C'est ainsi qu'une question de dogme révélé est amenée naturellement pour résoudre le problème particulier dont nous parlons ; il en est de même, qu'on n'en doute pas, pour toutes les autres questions que l'on pourrait élever sur les diverses formes du progrès que le christianisme a fait goûter aux nations chrétiennes. Nos pères, qui étaient chrétiens par tradition, ne l'ignoraient pas quand ils discutaient la question économique du christianisme avec les philosophes d'alors ; mais nous, nous ne le savons plus, et c'est pour cela qu'il est nécessaire qu'on nous le dise, au risque d'en effaroucher quelques-uns.
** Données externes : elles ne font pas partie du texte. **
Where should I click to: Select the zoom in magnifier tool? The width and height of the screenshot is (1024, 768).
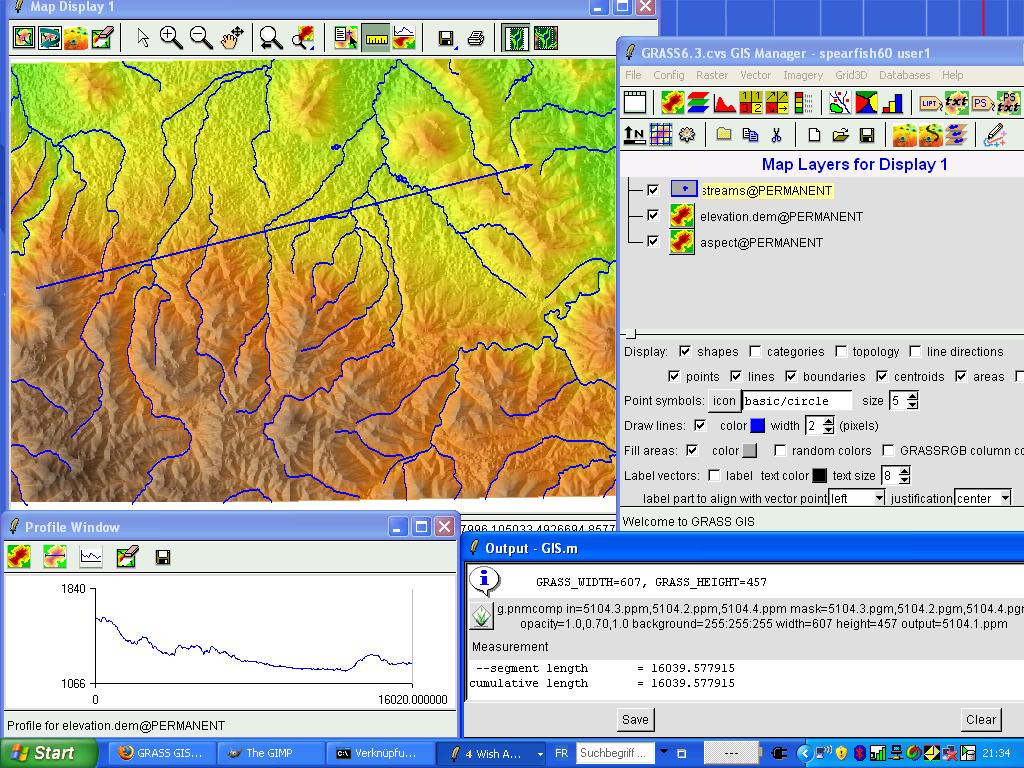point(171,38)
Or, c'est à l'histoire en particulier qu'il appartient de formuler ses récits de manière à savoir exprimer tout ce qu'il importe que l'on connaisse. Qu'est-ce qu'un récit historique où l'on raconte les effets, sans avouer franchement les causes ?

Nous l'avons dit, et nous le répétons, la destinée du genre humain est une destinée surnaturelle ; il suit de là qu'une histoire qui ne s'inspire pas aux sources surnaturelles, ne saurait être une histoire véridique, quelques chrétiennes que fussent d'ailleurs les convictions de celui qui a jugé à propos de l'écrire.

TABLE DES MATIERES

CHAPITRE I : Le surnaturel dans l'histoire

CHAPITRE Il : L'action de la sainteté dans l'histoire

CHAPITRE III : Les devoirs de l'historien chrétien

CHAPITRE IV : Le Christ Héros de l'histoire



[1] Melotte : terme qui, dans l’antiquité et au début du Moyen-Âge, désignait l’habit monastique ; pallium : pièce du vêtement épiscopal, insigne de la dignité des métropolitains.

[2] Toutefois, les historiens récents pensent que les Vandales ne donnèrent pas l’assaut, mais traitèrent, après un siège de quatorze mois, et que les habitants furent épargnés (Gautier, Genséric, roi des Vandales).

[3] La fin du XVIIè siècle vit l’illustre visitandine, sainte Marguerite-Marie Alacoque, qui est à l’origine de la dévotion moderne du Sacré-Cœur. Mais, en 1858, son procès de canonisation était encore loin d’aboutir.

[4] Du temps de Dom Guéranger, on ne parlait pas encore de la Béatification des Martyrs de la Révolution. Au reste, on peut considérer ceux-ci comme faisant déjà partie de la magnifique phalange des Saints et des Saintes du XIXè siècle. Dans l’ensemble, le jugement de Dom Guéranger sur la fin du XVIIè siècle et sur le XVIIIè siècle sont à maintenir.